The first parenthesis will be evaluated and the overall result of two AND operations will be true or 1
. But, since a short-circuit logical OR is used, the second parenthesis is not getting evaluated.
So, my question is if parentheses have higher precedence that all the other operators in that expression, why is not both the parentheses evaluated first, and then the OR operation performed?
That is, why is the output 0 0 0 2 1
and not 0 0 0 3 1
?
EDIT: What I have asked is somewhat different from this (suggested duplicate) as I am emphasizing on the parentheses enclosing the second operand of OR operator.
Operator precedence (and associativity) only determines how the expression should be parsed. It is a common mistake to confuse it with order of evaluation of the operands, which is different thing. Operator precedence is rather irrelevant in this example.

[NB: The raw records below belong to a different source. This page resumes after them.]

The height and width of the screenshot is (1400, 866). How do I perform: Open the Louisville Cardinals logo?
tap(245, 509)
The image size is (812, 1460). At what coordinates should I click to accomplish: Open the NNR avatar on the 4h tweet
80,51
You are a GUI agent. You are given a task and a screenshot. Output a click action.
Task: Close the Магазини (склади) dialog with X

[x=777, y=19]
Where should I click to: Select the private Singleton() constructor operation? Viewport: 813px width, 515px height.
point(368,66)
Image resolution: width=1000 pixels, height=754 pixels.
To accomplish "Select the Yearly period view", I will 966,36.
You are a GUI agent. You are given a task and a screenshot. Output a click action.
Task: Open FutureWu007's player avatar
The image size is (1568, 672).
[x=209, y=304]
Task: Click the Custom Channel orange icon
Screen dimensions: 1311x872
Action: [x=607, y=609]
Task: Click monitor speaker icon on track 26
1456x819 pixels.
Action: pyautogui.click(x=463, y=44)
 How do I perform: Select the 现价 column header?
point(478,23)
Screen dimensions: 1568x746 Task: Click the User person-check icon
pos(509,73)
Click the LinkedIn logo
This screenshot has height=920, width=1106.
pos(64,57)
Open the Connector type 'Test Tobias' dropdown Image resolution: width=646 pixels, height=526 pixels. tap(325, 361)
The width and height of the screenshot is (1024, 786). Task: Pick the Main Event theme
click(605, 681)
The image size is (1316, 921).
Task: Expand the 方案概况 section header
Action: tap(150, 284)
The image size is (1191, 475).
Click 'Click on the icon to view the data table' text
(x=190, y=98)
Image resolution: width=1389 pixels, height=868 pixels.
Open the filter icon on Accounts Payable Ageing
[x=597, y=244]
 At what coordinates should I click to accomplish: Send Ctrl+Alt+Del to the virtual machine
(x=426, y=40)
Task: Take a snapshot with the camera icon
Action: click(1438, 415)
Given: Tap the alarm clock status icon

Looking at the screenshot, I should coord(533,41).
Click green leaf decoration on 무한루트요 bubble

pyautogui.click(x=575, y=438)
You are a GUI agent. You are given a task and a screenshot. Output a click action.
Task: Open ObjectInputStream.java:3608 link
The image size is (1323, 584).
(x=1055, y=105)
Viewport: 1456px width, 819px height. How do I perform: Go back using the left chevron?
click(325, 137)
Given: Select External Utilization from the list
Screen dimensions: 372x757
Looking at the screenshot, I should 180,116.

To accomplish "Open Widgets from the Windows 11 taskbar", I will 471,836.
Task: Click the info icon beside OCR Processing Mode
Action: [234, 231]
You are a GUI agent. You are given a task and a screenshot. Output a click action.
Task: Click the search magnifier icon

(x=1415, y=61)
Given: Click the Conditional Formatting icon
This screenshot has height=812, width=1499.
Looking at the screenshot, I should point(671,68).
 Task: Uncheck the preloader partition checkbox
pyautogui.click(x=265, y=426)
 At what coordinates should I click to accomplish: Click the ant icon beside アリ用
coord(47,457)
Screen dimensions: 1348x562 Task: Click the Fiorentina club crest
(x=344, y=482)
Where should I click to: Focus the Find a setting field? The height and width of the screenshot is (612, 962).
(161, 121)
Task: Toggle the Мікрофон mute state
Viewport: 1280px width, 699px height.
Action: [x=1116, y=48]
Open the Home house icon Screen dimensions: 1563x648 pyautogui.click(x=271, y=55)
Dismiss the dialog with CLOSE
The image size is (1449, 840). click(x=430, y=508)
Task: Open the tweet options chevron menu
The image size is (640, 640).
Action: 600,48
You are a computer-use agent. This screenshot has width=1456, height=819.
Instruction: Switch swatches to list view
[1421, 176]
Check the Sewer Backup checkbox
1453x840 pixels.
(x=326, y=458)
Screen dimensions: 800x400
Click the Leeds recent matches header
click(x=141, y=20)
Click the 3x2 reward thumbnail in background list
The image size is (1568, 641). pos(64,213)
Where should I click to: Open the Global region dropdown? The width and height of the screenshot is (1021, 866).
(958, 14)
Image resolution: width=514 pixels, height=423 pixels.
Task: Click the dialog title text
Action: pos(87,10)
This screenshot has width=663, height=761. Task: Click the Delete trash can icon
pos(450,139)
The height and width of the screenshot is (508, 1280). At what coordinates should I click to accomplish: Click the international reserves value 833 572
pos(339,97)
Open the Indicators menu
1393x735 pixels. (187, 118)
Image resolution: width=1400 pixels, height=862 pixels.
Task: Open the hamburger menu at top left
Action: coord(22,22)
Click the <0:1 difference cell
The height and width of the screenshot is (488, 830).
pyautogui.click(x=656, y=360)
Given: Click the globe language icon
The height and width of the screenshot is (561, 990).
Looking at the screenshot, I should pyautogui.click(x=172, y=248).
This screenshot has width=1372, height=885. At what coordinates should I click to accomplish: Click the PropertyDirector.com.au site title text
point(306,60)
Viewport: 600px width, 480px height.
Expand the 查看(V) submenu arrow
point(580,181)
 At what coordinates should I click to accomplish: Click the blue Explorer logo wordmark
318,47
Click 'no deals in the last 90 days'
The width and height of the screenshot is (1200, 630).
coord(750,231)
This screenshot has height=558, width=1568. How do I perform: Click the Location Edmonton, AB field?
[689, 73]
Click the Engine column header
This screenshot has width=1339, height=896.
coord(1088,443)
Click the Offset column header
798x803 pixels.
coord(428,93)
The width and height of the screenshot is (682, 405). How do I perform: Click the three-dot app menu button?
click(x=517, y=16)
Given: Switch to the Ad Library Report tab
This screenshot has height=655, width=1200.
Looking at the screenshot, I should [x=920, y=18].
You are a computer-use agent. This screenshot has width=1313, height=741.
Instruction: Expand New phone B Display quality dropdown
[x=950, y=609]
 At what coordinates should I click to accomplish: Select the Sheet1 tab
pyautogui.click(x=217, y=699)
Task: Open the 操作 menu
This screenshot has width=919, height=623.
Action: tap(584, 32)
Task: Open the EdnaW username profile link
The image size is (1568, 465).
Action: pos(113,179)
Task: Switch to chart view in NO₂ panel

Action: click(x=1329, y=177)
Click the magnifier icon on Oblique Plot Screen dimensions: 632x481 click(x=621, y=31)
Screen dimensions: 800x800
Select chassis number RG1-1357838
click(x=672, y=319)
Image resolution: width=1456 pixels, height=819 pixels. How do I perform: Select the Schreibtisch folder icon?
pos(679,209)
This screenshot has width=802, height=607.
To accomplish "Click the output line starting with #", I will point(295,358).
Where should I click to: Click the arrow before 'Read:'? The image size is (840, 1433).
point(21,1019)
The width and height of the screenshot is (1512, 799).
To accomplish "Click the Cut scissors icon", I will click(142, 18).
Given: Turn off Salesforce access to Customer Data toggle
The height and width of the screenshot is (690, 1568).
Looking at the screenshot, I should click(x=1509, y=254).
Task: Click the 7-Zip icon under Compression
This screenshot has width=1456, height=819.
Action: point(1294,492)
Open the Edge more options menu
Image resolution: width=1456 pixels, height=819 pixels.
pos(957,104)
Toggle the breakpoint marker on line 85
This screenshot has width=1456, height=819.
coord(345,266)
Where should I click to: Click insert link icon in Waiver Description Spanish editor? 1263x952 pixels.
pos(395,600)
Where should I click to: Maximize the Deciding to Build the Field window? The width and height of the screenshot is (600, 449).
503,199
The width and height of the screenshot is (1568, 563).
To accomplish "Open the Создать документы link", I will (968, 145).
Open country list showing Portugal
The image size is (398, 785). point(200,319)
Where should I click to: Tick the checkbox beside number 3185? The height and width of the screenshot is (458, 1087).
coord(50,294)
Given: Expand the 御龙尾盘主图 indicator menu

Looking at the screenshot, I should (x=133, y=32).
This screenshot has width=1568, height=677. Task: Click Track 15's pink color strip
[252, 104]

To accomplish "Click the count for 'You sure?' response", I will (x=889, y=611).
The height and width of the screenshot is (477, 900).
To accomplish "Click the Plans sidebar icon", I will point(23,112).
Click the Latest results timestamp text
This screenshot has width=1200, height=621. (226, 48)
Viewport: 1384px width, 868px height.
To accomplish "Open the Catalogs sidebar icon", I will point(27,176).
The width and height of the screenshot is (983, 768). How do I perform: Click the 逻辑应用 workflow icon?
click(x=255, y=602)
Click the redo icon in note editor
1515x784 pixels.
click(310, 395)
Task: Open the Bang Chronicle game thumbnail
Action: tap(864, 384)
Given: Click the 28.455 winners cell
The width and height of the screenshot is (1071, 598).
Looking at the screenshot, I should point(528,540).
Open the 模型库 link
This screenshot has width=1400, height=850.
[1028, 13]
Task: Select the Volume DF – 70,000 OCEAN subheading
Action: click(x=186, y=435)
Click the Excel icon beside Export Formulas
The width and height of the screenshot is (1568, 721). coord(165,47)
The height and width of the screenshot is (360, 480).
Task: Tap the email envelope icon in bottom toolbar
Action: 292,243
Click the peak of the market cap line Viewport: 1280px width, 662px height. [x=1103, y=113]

For most operators in C, the order of evaluation of the operands is not specified. Had you written true | l++
then l++
would have been executed. The "short-circuit evaluation" is the reason why this doesn't happen in your code. The && ||
operators is a special case, since they explicitly define the order of evaluation. The right operand of ||
is guaranteed not to be evaluated in case the left operand evaluates to non-zero.